00:23:14.347 --> 00:23:18.884
I'm so appreciative of how transparently you share all of that with our listeners here today.
00:23:18.884 --> 00:23:32.336
And I want to ask you this question because the more mature I've gotten as an entrepreneur and as a person I'm 16 years into my entrepreneurial journey I've consistently found that the better the questions are that you're asking yourself, the better the answers are that you'll find.
00:23:32.336 --> 00:23:34.599
You ask small questions, you'll find small answers.
00:23:34.599 --> 00:23:36.844
You ask big questions, you'll find big answers.
00:23:36.844 --> 00:23:41.775
What are some of those questions that you're asking yourself as an executive when it comes to SignalQ?
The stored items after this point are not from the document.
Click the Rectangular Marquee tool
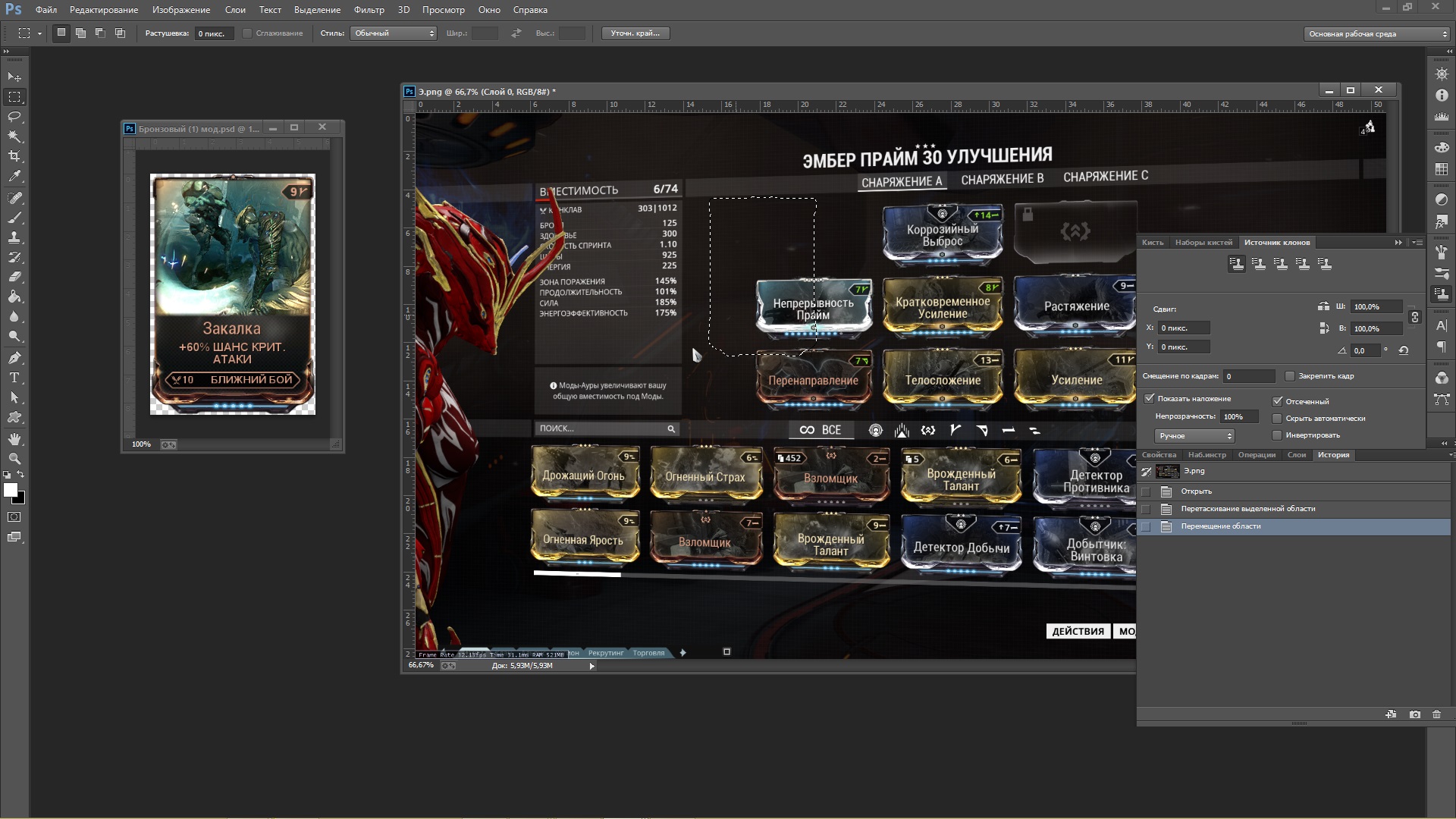 pyautogui.click(x=14, y=97)
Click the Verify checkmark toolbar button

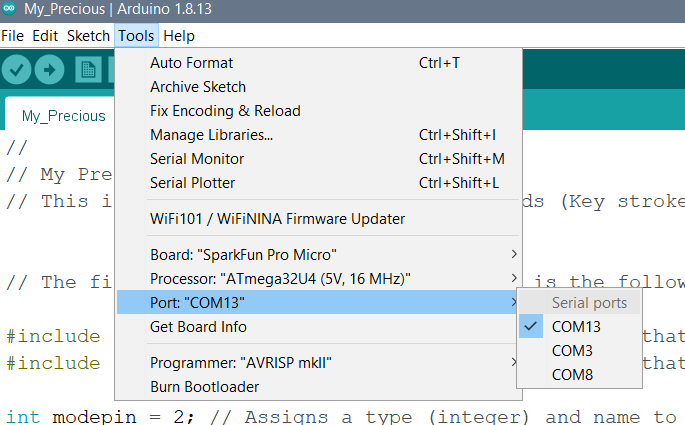click(16, 70)
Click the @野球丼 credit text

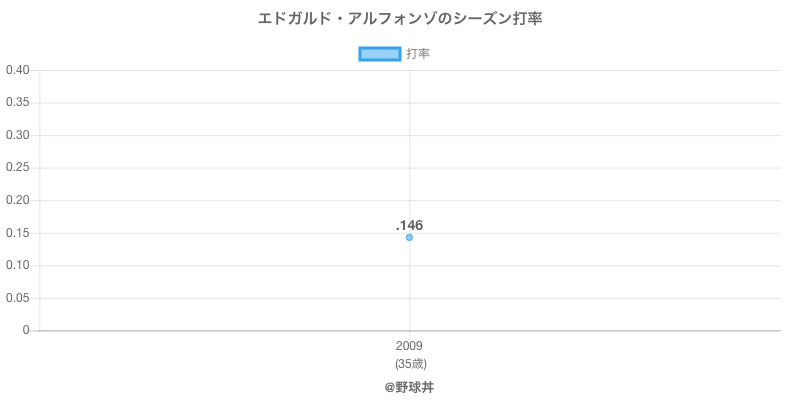[x=409, y=387]
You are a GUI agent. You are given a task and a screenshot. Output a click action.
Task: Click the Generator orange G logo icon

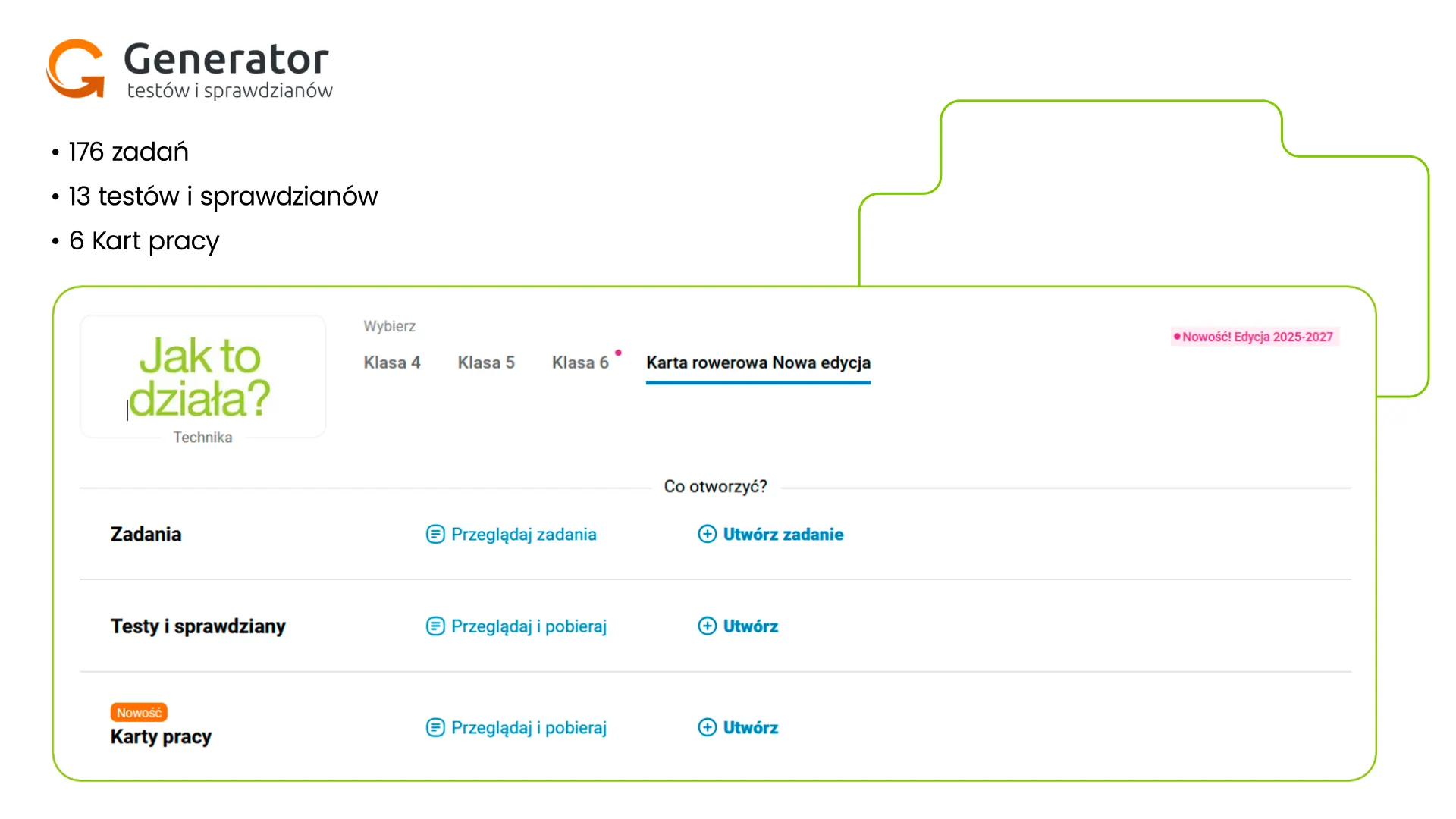tap(76, 68)
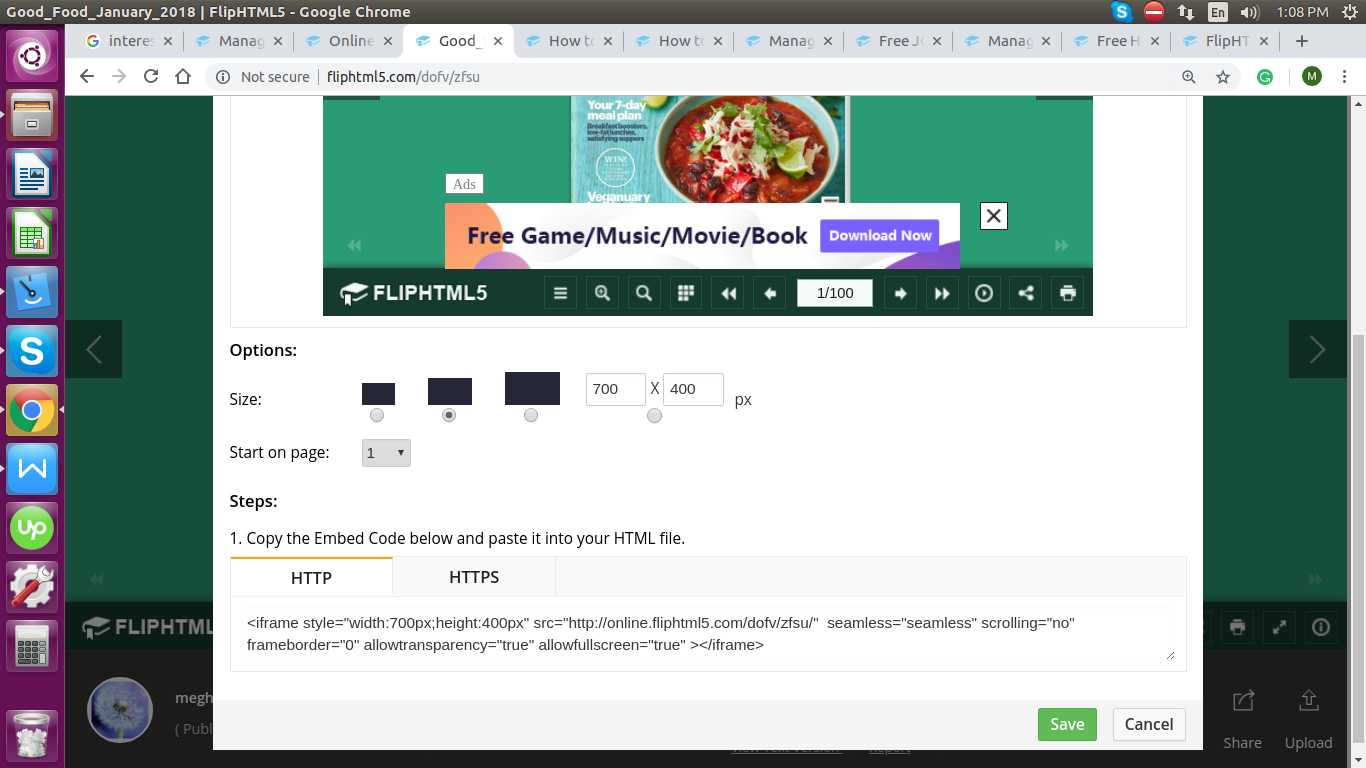Screen dimensions: 1366x768
Task: Enter fullscreen mode from the bottom toolbar
Action: point(1279,628)
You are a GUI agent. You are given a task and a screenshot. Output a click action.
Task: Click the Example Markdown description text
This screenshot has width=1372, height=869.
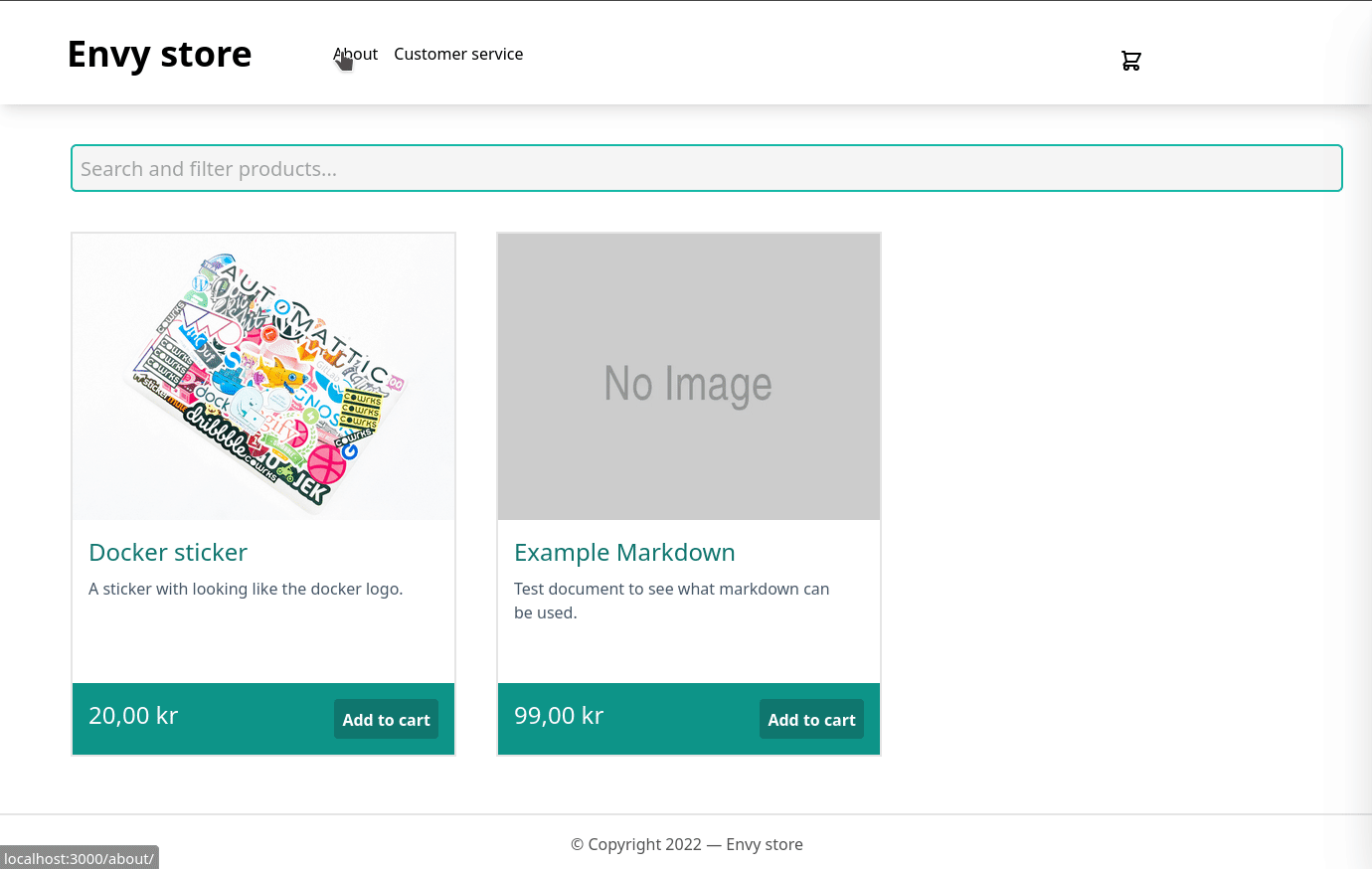(x=671, y=601)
00:23:41.775 --> 00:23:55.156
Because, hearing the fact that you're fundraising, hearing the fact that you're talking to all the different stakeholders, you're navigating a lot of waters simultaneously, paul, when you sit down for your executive time and maybe you're surrounded by the other brilliant minds behind the scenes.
00:23:55.156 --> 00:23:57.962
But what are those questions look like that you ask internally.
00:24:00.913 --> 00:24:02.497
In the beginning they were around the technology.
00:24:02.497 --> 00:24:09.184
My first day we went to the range because I wanted to see what I wanted to see for myself that the technology worked.
00:24:09.184 --> 00:24:24.257
But nowadays it's really about spending a lot of time talking to the market, asking questions about how they'll use it, how they want to use it, what features do they want, because there's lots of capability that is still nascent, that we haven't built out yet.
00:24:24.257 --> 00:24:32.353
But the majority of my time is spent with the engineering team the folks that are building the technology, because we could get pulled in lots of different directions.
00:24:32.353 --> 00:24:39.871
We could get distracted by this client or that client who wants us to do things in a different way than what we believe the mass market wants to do.
00:24:39.871 --> 00:24:45.711
So most of our questions are around not around if we should do something, but when we should do something.
00:24:45.711 --> 00:24:49.922
When should that feature or that capability be built into our roadmap?
00:24:51.270 --> 00:25:03.040
Everything that a client asks for that drives them to want to buy is important, but our questions and our discussions are really around the when, and we're trying right now to stay very focused on gunshot detection.
00:25:03.510 --> 00:25:14.041
Even though our logo says event detection, everything about us is, in the broader sense, about event detection, because there are other dangerous events besides gunshots, but gunshot has the attention of the market today.
00:25:14.041 --> 00:25:14.988
Gunshot has the attention of the market today.
00:25:14.988 --> 00:25:21.310
Gunshot has the attention of the targeted audiences that we're going after, and so we have to stay very true to that.
00:25:21.310 --> 00:25:30.398
And so, to answer your question, what I'm asking of the engineers is that's an interesting idea, that's a good idea, but where does that put us on a roadmap?
00:25:30.398 --> 00:25:32.053
How does that get us closer to revenue?
00:25:32.053 --> 00:25:55.942
Because revenue is really what it's all about, and while I'm raising money as we drive revenue up, if I can keep revenue growing at the pace it's growing, I can raise less money, which means our valuation doesn't get impacted as much, and so there's lots of pieces around it that most of the questions are about how do I adapt this technology to the business market that we face and get to the customers as quickly as possible?
00:25:56.609 --> 00:26:00.922
Yeah, paul, thinking and talking like a CEO here in real time in front of us today.
00:26:00.922 --> 00:26:02.115
I'm so appreciative of that.
00:26:02.115 --> 00:26:11.781
I'm going to piggyback off of Nike's slogan here, because it fits right in with your unique value add and in anything you've done up to this point, which is, of course, just do it.
00:26:11.781 --> 00:26:15.257
You talked about the power of execution early on in our conversation today.